MEDAKA_MODEL_PATH: 'r941_min_high_g303' # use a path if you have downloaded a model (or you want to use your own trained model) OR a simple string like 'r941_min_high_g303'
MEDAKA_FEATURES_OPTIONS: '--batch_size 10 --chunk_len 100 --chunk_ovlp 10'
MEDAKA_TRAIN_OPTIONS: '--batch_size 10 --epochs 500 '
MEDAKA_CONSENSUS_OPTIONS: '--batch 200 '
PILON:
PILON_ROUNDS: 2 #1 to 9
OPTIONS: ''
#### QUALITY
BUSCO:
#DATABASE: "DATA_DIR/Data-Xoo-sub/bacteria_odb10"

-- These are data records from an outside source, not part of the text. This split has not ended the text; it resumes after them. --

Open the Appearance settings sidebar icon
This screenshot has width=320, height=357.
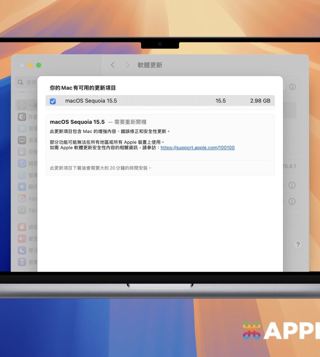tap(22, 117)
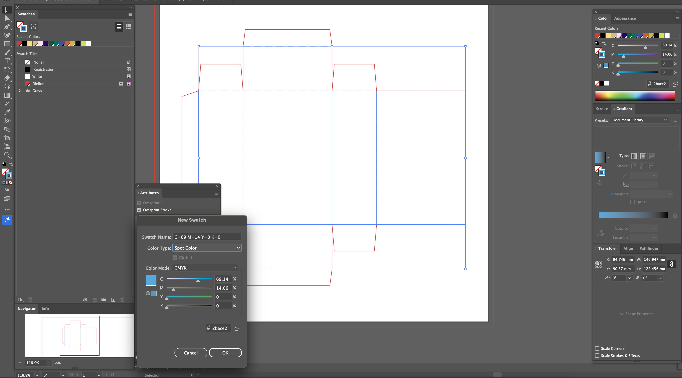Viewport: 682px width, 378px height.
Task: Toggle the Global checkbox in New Swatch
Action: [x=175, y=257]
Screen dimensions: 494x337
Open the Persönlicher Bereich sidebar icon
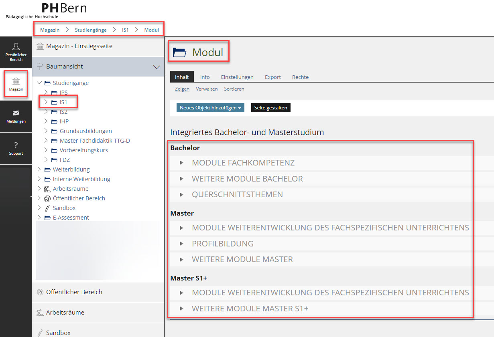point(16,47)
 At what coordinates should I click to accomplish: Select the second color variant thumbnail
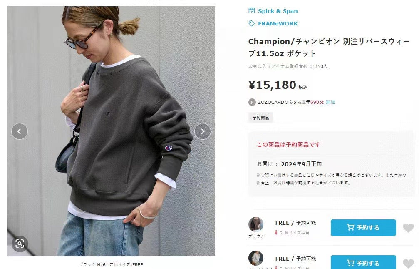point(256,258)
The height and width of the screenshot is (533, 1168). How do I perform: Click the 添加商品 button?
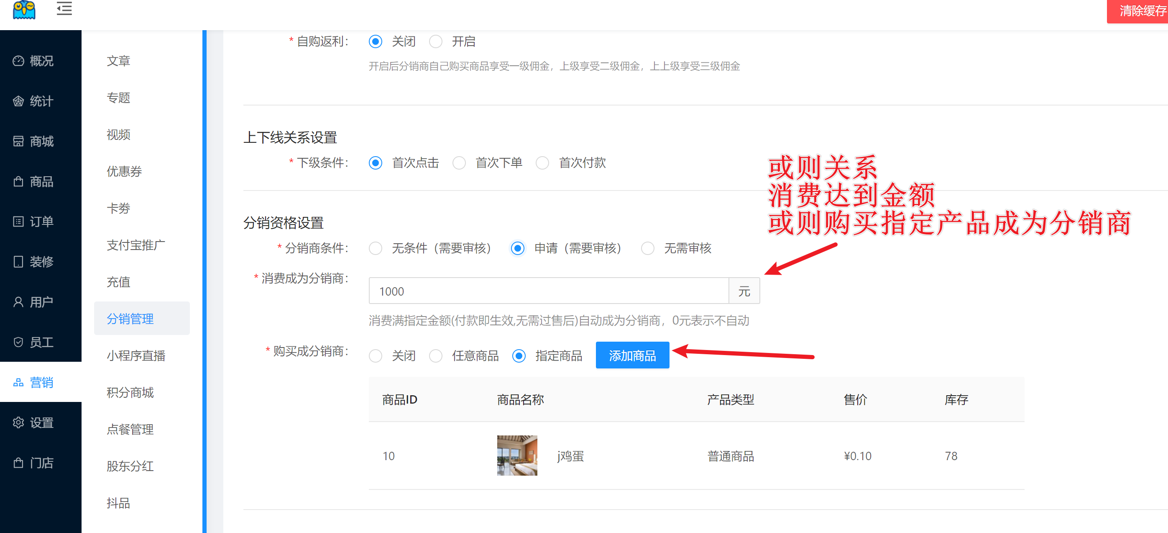point(632,355)
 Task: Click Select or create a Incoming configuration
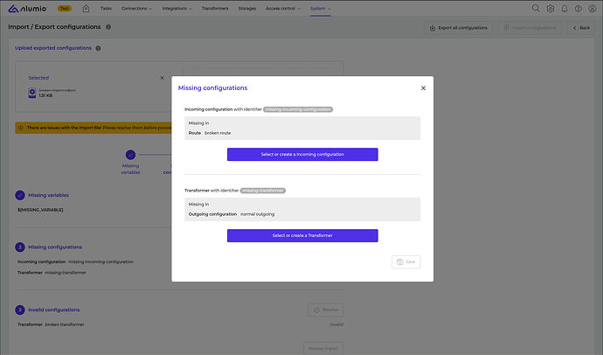point(302,154)
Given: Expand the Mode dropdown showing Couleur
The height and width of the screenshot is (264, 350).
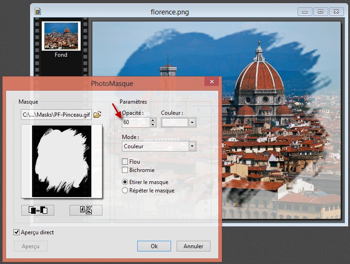Looking at the screenshot, I should [x=192, y=146].
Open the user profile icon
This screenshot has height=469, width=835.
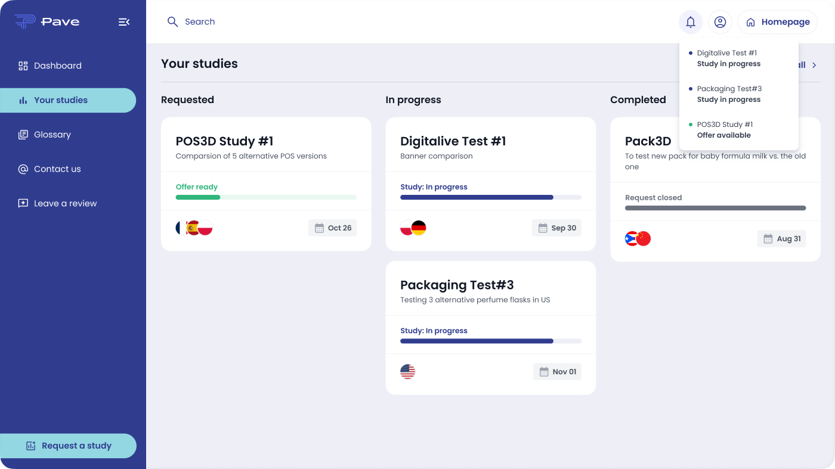720,22
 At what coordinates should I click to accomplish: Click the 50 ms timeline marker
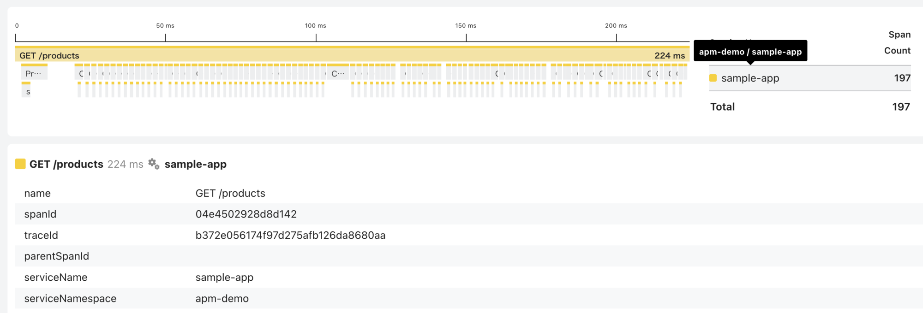165,26
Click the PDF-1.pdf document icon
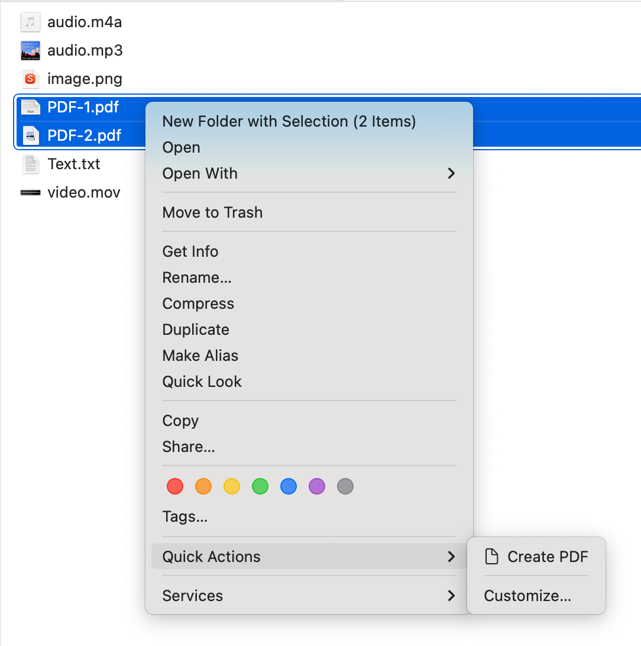 [30, 107]
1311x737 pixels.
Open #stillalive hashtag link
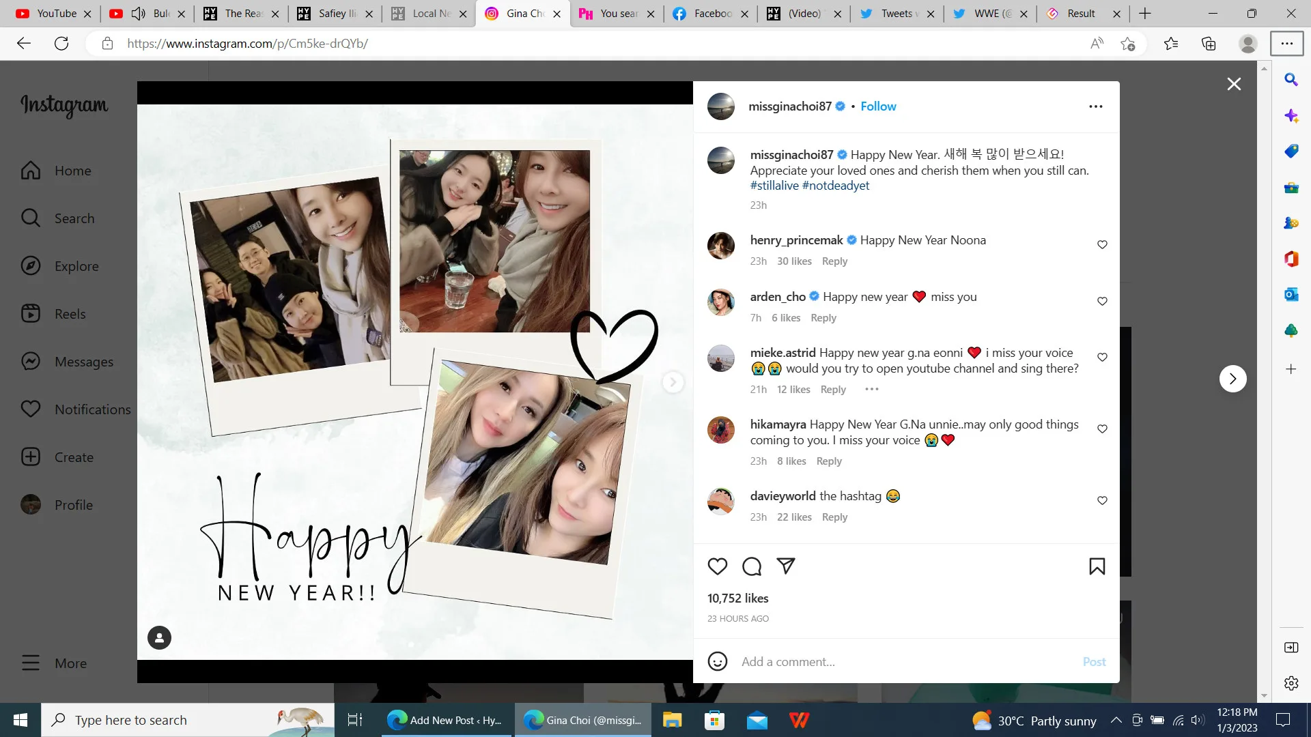tap(774, 186)
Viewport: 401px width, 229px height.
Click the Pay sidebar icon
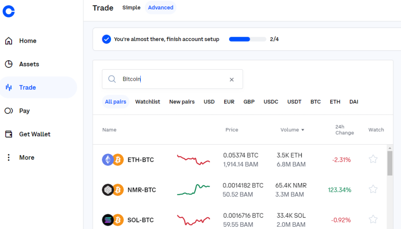(x=8, y=111)
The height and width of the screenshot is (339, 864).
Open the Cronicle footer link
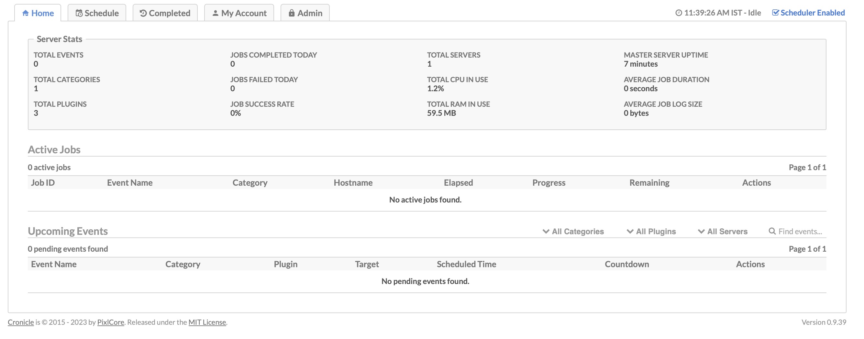tap(21, 322)
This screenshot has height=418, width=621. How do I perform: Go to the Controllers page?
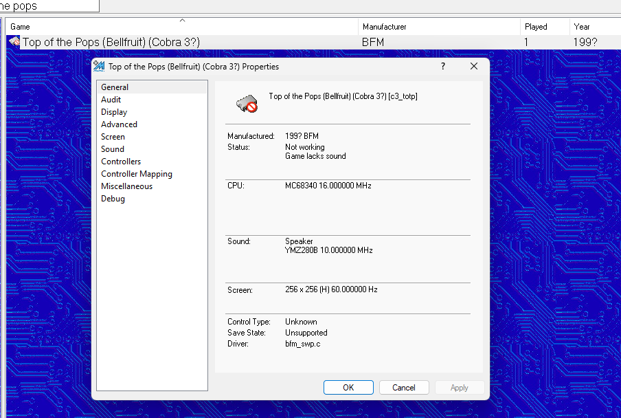pos(121,162)
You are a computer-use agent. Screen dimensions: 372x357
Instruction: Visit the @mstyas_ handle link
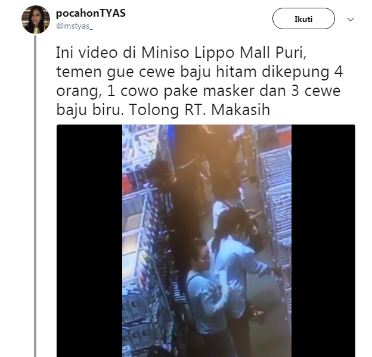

DATABASE: 'bacteria_odb10 --update-data ' # use a path if you have downloaded a taxonomic database from busco OR a simple string like 'bacteria_odb10'
MODEL: 'genome'
SP: '' #--augustus-specie parameter on busco
QUAST:
GFF: ''
OPTIONS: '--large'
DIAMOND:
DATABASE: 'DATA_DIR/Data-Xoo-sub/testBacteria.dmnd'
MUMMER:
MINMATCH: 100 # is -l option with default 20 on MUMMER
MINCLUSTER: 500 # is -c option with default 65 on MUMMER
ASSEMBLYTICS:
UNIQUE_ANCHOR_LEN: 10000
MIN_VARIANT_SIZE: 50
MAX_VARIANT_SIZE: 10000
BLOBTOOLS:
NAMES: 'DATA_DIR/Data-Xoo-sub/blobtools/names.dmp'
NODES: 'DATA_DIR/Data-Xoo-sub/blobtools/nodes.dmp'
Warning
Please check documentation of each tool (outside of CulebrONT, and make sure that the settings are correct!)
How to run the workflow¶
Before attempting to run CulebrONT, please verify that you have already modified the config.yaml
file as explained in 1. Providing data.
If you installed CulebrONT on a HPC cluster with a job scheduler, you can run:
culebrONT run_cluster¶
- Example:
culebrONT run_cluster -c config.yaml –dry-run –jobs 200
culebrONT run_cluster [OPTIONS] [SNAKEMAKE_OTHER]...
Options
- -c, --config <config>¶
Required Configuration file for run culebrONT
- -pdf, --pdf¶
Run snakemake with –dag, –rulegraph and –filegraph
- Default
False
Arguments
- SNAKEMAKE_OTHER¶
Optional argument(s)
culebrONT run_local¶
Example:
culebrONT run_local -c config.yaml –threads 8 –dry-run
culebrONT run_local -c config.yaml –threads 8 –singularity-args ‘–bind /mnt:/mnt’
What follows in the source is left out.